Many critics agree that the single most vivid cinematic exemplar of the "underground man" is Travis Bickle, the protagonist of Taxi Driver. Indeed, New Yorker critic Pauline Kael titled her glowing review of the film, "Underground Man." Author Branimir Rieger has asserted that the "underground man" is a rebellious archetype that writers turn to as a mechanism for revealing the irreconcilability between the values that define a culture and an individual’s political convictions or social consciousness. Underground men start out as an observers and slowly build a resentment that threatens to erupt into violence. When the violence does occur, the underground man's actions force the audience or reader to critically question the conventions of the dominant culture.

Such a description certainly seems to apply to Travis Bickle. Anti-social and paranoid, Travis Bickle feels a certain moral righteousness and disdains mainstream society, but his spitefulness and alienated perspective make him bigoted and messy. He wants to save the people, but he contradicts himself when he expresses the desire for a rain to wash all the filth and corruption off the streets. By the end of the film, Travis has half-heartedly attempted to assassinate a presidential candidate and violently murdered an assortment of pimps, pushers and johns, as he rescues a teenage girl from a life of prostitution. His actions are heralded in the press and he becomes something of a folk hero in New York. Travis completes the arc of the underground man, reflecting the skewed and corrupt values of his society back at itself to great acclaim.

Travis Bickle is, like the "underground man," corrupted by his own self-righteousness and self-regard, dangerously flawed and out of touch. When his flaws and prejudices are most glaring, he sounds like a gun-hoarding paranoiac and white supremacist. As he complains about “the buggers, queens, fairies, dopers, junkies," refers to black people as "spooks," and looks suspiciously and angrily at the black people surrounding him, we see that he picks routine conservative targets, rather than blaming a system that itself oppresses minorities.

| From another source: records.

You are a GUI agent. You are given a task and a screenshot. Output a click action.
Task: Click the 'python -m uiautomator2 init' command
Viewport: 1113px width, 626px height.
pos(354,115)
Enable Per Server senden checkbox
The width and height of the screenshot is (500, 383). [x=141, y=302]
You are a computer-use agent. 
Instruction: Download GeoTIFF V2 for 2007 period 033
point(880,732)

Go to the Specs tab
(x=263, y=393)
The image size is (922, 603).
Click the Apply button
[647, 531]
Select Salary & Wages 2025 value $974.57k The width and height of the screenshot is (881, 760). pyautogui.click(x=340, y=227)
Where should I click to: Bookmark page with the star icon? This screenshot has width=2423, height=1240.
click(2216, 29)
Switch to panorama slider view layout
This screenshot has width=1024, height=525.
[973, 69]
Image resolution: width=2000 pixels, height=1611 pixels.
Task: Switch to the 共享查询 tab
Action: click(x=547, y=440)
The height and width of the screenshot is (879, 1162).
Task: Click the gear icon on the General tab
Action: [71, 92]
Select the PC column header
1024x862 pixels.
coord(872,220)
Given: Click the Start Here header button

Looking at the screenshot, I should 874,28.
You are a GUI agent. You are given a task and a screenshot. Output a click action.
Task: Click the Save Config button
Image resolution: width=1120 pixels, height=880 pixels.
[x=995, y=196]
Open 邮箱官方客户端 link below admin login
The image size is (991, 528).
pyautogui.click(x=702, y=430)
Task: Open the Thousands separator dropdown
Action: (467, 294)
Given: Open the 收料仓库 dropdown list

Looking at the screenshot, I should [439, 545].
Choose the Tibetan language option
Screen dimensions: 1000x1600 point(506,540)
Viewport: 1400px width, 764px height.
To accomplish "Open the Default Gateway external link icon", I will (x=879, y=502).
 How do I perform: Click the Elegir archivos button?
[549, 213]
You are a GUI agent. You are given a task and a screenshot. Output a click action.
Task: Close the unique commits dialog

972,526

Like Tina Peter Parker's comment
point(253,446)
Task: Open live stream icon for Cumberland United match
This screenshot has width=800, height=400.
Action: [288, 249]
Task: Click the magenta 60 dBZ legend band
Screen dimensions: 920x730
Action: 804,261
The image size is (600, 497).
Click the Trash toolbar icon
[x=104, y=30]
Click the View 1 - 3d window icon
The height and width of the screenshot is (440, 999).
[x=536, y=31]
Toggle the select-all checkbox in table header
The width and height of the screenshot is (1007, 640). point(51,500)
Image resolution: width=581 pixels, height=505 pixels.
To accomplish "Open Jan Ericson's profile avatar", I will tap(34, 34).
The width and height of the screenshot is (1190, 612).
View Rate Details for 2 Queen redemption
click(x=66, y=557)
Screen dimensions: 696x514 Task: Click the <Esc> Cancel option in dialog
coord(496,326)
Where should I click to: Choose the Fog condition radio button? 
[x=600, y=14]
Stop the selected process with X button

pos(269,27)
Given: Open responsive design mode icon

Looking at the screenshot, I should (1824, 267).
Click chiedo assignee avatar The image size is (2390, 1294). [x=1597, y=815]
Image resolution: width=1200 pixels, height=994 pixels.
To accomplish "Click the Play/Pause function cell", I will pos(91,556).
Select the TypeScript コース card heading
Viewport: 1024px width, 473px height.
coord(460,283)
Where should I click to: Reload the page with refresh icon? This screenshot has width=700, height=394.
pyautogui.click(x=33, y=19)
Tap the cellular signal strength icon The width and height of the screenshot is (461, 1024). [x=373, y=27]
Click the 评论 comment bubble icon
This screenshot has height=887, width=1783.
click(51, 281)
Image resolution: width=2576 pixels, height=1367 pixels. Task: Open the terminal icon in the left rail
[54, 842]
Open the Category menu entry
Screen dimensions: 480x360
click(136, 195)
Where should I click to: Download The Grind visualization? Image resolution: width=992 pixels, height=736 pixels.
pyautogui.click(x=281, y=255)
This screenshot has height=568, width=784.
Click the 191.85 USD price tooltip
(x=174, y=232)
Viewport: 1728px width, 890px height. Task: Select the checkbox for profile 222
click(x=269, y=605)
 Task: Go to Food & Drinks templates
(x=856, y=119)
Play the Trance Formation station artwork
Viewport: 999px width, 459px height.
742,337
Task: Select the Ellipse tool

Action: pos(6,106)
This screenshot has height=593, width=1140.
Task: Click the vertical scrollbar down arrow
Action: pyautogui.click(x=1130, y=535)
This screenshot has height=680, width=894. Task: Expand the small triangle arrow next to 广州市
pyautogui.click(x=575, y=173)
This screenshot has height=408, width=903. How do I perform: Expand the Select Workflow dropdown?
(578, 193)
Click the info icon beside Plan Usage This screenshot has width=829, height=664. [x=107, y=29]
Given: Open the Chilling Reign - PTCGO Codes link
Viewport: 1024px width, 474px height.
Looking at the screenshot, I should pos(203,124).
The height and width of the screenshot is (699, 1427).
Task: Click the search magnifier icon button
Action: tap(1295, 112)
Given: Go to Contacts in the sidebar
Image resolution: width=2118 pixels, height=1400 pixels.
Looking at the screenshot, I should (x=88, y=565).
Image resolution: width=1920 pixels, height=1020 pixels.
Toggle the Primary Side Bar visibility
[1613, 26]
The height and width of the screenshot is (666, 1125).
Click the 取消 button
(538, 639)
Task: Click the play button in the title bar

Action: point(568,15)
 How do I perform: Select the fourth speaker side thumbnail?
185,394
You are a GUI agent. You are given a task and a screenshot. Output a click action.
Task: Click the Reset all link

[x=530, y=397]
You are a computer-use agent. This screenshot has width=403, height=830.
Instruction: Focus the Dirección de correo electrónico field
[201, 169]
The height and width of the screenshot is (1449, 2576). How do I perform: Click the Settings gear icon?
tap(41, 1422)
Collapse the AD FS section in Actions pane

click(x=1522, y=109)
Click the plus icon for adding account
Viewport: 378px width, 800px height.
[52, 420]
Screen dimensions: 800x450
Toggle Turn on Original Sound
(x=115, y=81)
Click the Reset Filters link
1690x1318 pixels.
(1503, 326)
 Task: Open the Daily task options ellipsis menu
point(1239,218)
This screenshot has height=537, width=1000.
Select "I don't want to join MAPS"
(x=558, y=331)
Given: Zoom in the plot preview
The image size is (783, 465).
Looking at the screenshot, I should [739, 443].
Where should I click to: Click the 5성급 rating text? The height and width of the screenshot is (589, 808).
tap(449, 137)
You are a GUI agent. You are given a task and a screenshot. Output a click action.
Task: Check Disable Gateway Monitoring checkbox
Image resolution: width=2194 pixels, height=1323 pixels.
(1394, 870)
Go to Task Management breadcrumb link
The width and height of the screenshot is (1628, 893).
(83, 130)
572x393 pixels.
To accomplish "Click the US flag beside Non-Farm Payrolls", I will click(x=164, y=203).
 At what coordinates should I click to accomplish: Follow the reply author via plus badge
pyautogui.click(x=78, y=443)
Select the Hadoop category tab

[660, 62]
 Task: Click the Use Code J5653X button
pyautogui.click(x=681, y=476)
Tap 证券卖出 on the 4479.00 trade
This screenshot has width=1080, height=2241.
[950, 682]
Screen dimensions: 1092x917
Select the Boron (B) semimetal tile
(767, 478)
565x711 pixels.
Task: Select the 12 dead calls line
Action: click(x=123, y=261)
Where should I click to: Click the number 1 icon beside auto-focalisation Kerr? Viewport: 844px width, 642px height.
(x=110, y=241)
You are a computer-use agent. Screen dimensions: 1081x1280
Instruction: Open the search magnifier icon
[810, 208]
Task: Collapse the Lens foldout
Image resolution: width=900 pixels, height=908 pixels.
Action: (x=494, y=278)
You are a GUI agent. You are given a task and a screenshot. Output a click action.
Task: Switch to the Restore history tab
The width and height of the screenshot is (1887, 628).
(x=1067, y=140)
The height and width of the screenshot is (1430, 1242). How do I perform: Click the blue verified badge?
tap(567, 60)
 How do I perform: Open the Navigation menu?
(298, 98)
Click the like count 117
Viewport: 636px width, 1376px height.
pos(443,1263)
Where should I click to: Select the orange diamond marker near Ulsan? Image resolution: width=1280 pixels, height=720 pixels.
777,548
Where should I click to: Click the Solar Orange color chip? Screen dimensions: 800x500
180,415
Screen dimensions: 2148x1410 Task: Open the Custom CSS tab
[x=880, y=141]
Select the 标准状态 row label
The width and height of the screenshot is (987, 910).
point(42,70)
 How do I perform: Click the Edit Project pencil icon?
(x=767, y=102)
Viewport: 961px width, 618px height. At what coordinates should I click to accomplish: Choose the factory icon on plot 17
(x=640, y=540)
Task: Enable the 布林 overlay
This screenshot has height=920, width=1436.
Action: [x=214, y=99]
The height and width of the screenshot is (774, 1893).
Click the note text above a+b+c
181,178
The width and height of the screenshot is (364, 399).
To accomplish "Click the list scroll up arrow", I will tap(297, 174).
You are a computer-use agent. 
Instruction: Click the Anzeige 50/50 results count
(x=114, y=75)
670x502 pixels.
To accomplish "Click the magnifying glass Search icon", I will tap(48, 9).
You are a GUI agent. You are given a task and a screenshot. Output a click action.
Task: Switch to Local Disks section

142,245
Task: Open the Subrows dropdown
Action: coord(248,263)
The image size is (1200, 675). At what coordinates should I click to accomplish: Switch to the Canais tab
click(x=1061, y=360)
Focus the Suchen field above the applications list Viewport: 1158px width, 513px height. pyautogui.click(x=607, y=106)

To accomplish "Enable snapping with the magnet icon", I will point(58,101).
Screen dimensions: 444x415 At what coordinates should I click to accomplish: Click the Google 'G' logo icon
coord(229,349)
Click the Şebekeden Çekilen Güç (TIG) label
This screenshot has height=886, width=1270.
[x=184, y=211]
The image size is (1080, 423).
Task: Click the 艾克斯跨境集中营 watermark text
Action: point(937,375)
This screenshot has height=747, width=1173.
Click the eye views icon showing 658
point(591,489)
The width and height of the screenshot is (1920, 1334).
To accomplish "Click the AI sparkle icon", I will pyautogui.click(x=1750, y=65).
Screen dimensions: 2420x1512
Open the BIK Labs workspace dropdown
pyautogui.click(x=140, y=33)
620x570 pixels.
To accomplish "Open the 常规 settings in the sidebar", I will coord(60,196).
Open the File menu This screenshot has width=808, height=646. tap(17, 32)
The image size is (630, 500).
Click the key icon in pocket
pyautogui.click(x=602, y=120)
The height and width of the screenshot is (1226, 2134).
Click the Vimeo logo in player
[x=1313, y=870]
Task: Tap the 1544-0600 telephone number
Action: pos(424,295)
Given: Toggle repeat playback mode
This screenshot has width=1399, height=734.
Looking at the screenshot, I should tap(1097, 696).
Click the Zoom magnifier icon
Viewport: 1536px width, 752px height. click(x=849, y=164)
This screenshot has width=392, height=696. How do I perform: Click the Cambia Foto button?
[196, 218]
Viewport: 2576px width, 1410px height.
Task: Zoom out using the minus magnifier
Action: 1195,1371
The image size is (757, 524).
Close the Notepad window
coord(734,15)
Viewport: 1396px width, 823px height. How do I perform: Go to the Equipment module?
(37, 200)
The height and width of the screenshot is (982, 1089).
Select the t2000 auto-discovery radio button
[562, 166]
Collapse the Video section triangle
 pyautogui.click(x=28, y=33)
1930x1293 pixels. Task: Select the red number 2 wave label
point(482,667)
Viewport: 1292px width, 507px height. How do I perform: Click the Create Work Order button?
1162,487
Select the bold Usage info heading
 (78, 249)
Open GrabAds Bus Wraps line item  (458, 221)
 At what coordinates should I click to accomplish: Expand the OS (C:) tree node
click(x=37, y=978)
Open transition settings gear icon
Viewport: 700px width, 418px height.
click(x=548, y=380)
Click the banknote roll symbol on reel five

Objectively, Travis rescues a young girl from prostitution, an unambiguously moral act, but his work proves to be a dangerous act of vigilantism, and the audience watches the bloodbath in the brothel wondering if his violent act is ultimately the most traumatizing event in Iris's life. What if Travis had not been so lucky? What if one of the many bullets he fires to save Iris had actually hit Iris herself? Travis Bickle is the quintessential "underground man," an antihero mistaken for a hero, a vigilante valorized as a saint.